Asmodeusz -> :) ja też mam dwa bokeny

Kane -> dobrze, ale .. moze być za miesiąc? ;) Teraz mam za dużo przesyłek do wysłania i zbankrutuję kupując tyle płytek :)) Ale masz na 100%!

23.05.2003
22:26
[47]

Hayabusa [ Niecnie Pełzająca Świnia ]

O Misato Sama.... zazdrość mozę przez mnie przemawia, ale na samą myśl... cóz przy tym jest Hauba z I wś? ale życie przede mną długie, będę jeszcze parę rzeczy dzierżyć w ręku.

23.05.2003
22:26
smile
[48]

Misato [ tajemnicza gejsza ]

el f -> jedno pytanko :) - jakich wydawnictw są to książki? Te pozycje o katanach i broni wschodniej?

23.05.2003
22:33
[49]

el f [ RONIN-SARMATA ]

Z oryginałów to "machałem" jedynie kozacką szaszką i polską szablą oficerską wz 1921/22 , większe doświadczenie mam z replikami. Właściwie to przyzwoita replika jest znacznie lepsza od oryginału. Pomyślcie że macie taka XVII-XVIII wieczną katanę wartą kilkanaście tysiecy zielonych - zaryzykowalibyście tłuczenie sie z kumplem ?
Ja nie, a taka repliką to i łozy można smiało ciąc i poszermować. Jak się wyszczerbi, trudno, kamień w łapke i szlifujemy.

23.05.2003
22:38
smile
[50]

el f [ RONIN-SARMATA ]

Misato

H.Socha - wyd. Bellona, rok wydania 2002

Żygulski - Stara broń ... - wyd. KAW , rok wydania 1984
- Broń wsch. - wyd. KAW, rok wydania 1986

23.05.2003
22:42
[51]

Hayabusa [ Niecnie Pełzająca Świnia ]

elf ---> fakt, do machania użytkowego też replika lepsza, nie musisz się martwić ejśli cos się stanie, na oryginał o wysokiej cenie to nawet chuchać neibezpiecznie....

23.05.2003
22:44
smile
[52]

KinSlayer [ Demon Hunter T ]

el f -> taka oryginalna mozna postawic na honorowym miejscu i przepolawiac wlosy wzdluz jako demo dla gosci ;D, a do bicia sie wolalbym wspolczesnie wykonana z porzadnej stali (albo jakiegos lepszego stopu), ale przez porzadnego platnerza.

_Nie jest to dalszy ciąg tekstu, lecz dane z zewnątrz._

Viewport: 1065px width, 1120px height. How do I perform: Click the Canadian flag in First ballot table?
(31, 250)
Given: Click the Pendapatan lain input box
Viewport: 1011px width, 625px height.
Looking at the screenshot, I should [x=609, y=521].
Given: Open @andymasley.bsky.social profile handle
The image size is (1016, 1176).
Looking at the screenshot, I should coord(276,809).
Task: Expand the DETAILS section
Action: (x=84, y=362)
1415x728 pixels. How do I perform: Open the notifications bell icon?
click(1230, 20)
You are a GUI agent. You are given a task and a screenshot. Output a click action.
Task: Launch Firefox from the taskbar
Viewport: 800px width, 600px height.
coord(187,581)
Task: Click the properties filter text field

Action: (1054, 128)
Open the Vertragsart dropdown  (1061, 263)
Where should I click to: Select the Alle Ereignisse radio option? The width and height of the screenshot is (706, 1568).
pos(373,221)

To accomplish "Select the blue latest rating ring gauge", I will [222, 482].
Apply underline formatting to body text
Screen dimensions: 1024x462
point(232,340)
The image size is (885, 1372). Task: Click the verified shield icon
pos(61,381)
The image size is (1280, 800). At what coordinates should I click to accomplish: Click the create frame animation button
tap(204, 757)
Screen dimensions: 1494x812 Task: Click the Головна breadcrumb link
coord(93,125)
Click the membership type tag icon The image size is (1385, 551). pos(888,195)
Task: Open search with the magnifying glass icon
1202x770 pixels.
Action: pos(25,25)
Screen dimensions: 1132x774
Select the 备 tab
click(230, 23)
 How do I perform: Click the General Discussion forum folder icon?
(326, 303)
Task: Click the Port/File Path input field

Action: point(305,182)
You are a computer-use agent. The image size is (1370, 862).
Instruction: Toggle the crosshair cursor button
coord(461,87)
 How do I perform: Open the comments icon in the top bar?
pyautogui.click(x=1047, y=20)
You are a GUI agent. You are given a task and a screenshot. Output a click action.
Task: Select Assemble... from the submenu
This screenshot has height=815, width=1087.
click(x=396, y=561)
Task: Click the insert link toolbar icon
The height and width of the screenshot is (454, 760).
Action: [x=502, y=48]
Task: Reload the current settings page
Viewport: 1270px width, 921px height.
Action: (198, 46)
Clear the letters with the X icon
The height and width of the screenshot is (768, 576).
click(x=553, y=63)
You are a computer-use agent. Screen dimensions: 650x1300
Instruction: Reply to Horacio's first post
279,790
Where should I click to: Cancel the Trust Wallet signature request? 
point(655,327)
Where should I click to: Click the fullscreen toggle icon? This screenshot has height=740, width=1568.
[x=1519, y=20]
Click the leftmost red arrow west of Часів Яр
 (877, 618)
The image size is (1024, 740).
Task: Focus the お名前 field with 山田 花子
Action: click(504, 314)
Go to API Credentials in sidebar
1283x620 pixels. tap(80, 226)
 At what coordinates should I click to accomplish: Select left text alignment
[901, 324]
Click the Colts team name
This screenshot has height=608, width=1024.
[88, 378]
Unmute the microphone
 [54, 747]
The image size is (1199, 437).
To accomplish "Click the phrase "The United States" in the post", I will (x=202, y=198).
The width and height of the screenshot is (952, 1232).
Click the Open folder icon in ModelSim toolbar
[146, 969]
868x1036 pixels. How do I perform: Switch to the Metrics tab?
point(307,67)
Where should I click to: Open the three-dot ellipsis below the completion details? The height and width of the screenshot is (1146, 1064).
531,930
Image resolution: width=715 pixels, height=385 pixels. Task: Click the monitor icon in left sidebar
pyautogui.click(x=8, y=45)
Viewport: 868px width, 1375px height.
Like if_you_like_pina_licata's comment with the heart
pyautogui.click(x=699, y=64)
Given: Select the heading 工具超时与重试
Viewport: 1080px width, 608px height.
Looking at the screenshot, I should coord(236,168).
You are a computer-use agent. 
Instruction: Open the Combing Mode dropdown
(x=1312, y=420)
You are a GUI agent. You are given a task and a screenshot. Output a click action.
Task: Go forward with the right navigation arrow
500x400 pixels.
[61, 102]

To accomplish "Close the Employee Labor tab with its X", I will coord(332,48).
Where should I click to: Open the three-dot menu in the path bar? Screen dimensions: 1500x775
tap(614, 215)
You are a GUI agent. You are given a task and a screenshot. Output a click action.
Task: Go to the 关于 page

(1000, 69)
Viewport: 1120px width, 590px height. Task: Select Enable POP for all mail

Inna sprawa ze nie chcialbym kumpla przepolowic, wiec do sparingow trzeba miec cos zupelnie innego :D

23.05.2003
22:56
[53]

el f [ RONIN-SARMATA ]

KinSlayer

Replika miecza wykonana z damastu skuwanego (technika wielowarstwowa) to i tak koszt rzędu 5.000 PLN +
Jak dla mnie to na "tłuczenie" za drogo. Natomiast taka broń w cenie 400 - 600 złotych z kutej i hartowanej do twardości pi razy drzwi 55 HRC stali jest w sam raz. Przy dbałym użytkowaniu , bez nieszczęśliwych wypadków typu złamanie czy wada ukryta na parę lat może starczyć. Ważne by głownie zabezpieczyć przed rdzą bo łatwo robią się wżerki i przebarwienia , ja używam WD-40 . Psikam i pędzelkiem rozprowadzam na całej powierzchni głowni a przed "machaniem" ale nie rzadziej niż raz na dwa tygodnie ścieram i konserwuję od nowa.

23.05.2003
23:05
smile
[54]

Kane [ Beautiful St-Ranger ]

Misato --> ok, nie ma sprawy moge ci nawet tam pare złotych za płyty podrzucić (tylko nie wiem jak) rozumiem, wysyłanie nie jest niestety tanią sprawą...:(

widziałem repliki broni w sklepach specjalnych tyle że średniowiecznych europejskich (długie, etc) ale ich koszt pow. 300 zł. a ich jakość też nie za najlepsza (szkoda), a do tego w pradze widziałem za 5.000 koron (55.000 zł) plytowo kolczą zbroje, nic tylko kupowac (tylko skąd kase...)

23.05.2003
23:13
[55]

KinSlayer [ Demon Hunter T ]

el f -> panskie oko konia tuczy :) szabli utuczyc sie nie da, ale przynajmniej sie dzieki Twym zabiegom nie szczerbi :) na szczescie ja nie mam nic, czym musialbym sie tak troskliwie zajmowac.

24.05.2003
01:29
[56]

Asmodeusz [ Generaďż˝ ]

Caly czas twierdze, ze ceny, ktore podajecie to chyba za ozdobna bron.
Miecze/szable/katany (treningowe) da sie dostac juz w przedziale 250-400 zl ( i to dobre) - wyjatkiem jest flameberge (miecz plomienisty) - toto potrafi z 800 zlociszy w wersji treningowej kosztowac (ozdobna ok. 1500zl)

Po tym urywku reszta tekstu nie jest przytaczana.